◆ Exercise instructions ◆
Every entry below should be printed again exactly as it reads.

Dataset records
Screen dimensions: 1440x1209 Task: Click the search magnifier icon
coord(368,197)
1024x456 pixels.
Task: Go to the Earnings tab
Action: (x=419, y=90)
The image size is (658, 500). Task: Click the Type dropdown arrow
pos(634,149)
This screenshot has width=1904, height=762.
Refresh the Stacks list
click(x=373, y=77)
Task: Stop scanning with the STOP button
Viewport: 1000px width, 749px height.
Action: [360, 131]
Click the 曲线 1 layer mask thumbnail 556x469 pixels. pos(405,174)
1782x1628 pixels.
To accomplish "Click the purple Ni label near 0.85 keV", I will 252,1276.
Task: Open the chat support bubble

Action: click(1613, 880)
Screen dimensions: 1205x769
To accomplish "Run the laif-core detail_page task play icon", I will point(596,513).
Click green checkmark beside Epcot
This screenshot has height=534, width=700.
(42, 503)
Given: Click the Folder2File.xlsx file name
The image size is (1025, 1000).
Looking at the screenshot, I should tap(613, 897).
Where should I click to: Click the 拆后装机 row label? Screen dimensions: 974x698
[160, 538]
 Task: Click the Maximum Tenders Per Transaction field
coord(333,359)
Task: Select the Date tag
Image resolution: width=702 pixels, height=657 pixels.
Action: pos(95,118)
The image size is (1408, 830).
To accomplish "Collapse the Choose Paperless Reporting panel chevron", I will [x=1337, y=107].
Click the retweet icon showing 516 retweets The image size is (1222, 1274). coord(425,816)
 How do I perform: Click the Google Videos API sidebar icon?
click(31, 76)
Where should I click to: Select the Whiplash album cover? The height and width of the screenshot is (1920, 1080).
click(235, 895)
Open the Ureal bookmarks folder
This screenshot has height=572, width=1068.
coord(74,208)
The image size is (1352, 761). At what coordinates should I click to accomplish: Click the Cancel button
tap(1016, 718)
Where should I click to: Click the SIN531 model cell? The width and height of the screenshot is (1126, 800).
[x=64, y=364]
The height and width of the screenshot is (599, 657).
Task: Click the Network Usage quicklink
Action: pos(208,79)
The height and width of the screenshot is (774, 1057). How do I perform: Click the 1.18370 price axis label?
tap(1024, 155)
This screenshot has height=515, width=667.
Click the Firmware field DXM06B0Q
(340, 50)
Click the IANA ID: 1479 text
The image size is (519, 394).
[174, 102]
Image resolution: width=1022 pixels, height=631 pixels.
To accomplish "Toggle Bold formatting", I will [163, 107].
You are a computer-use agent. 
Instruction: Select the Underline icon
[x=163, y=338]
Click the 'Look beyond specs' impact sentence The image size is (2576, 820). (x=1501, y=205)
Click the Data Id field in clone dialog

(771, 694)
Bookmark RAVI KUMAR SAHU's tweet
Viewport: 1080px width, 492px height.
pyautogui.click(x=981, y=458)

◆ Exercise solution ◆
Screen dimensions: 1440x1209 Task: Click the search magnifier icon
coord(368,197)
1024x456 pixels.
Task: Go to the Earnings tab
Action: (x=419, y=90)
The image size is (658, 500). Task: Click the Type dropdown arrow
pos(634,149)
This screenshot has width=1904, height=762.
Refresh the Stacks list
click(x=373, y=77)
Task: Stop scanning with the STOP button
Viewport: 1000px width, 749px height.
Action: [360, 131]
Click the 曲线 1 layer mask thumbnail 556x469 pixels. pos(405,174)
1782x1628 pixels.
To accomplish "Click the purple Ni label near 0.85 keV", I will 252,1276.
Task: Open the chat support bubble

Action: click(1613, 880)
Screen dimensions: 1205x769
To accomplish "Run the laif-core detail_page task play icon", I will point(596,513).
Click green checkmark beside Epcot
This screenshot has height=534, width=700.
(42, 503)
Given: Click the Folder2File.xlsx file name
The image size is (1025, 1000).
Looking at the screenshot, I should tap(613, 897).
Where should I click to: Click the 拆后装机 row label? Screen dimensions: 974x698
[160, 538]
 Task: Click the Maximum Tenders Per Transaction field
coord(333,359)
Task: Select the Date tag
Image resolution: width=702 pixels, height=657 pixels.
Action: pos(95,118)
The image size is (1408, 830).
To accomplish "Collapse the Choose Paperless Reporting panel chevron", I will [x=1337, y=107].
Click the retweet icon showing 516 retweets The image size is (1222, 1274). coord(425,816)
 How do I perform: Click the Google Videos API sidebar icon?
click(31, 76)
Where should I click to: Select the Whiplash album cover? The height and width of the screenshot is (1920, 1080).
click(235, 895)
Open the Ureal bookmarks folder
This screenshot has height=572, width=1068.
coord(74,208)
The image size is (1352, 761). At what coordinates should I click to accomplish: Click the Cancel button
tap(1016, 718)
Where should I click to: Click the SIN531 model cell? The width and height of the screenshot is (1126, 800).
[x=64, y=364]
The height and width of the screenshot is (599, 657).
Task: Click the Network Usage quicklink
Action: pos(208,79)
The height and width of the screenshot is (774, 1057). How do I perform: Click the 1.18370 price axis label?
tap(1024, 155)
This screenshot has height=515, width=667.
Click the Firmware field DXM06B0Q
(340, 50)
Click the IANA ID: 1479 text
The image size is (519, 394).
[174, 102]
Image resolution: width=1022 pixels, height=631 pixels.
To accomplish "Toggle Bold formatting", I will [163, 107].
You are a computer-use agent. 
Instruction: Select the Underline icon
[x=163, y=338]
Click the 'Look beyond specs' impact sentence The image size is (2576, 820). (x=1501, y=205)
Click the Data Id field in clone dialog

(771, 694)
Bookmark RAVI KUMAR SAHU's tweet
Viewport: 1080px width, 492px height.
pyautogui.click(x=981, y=458)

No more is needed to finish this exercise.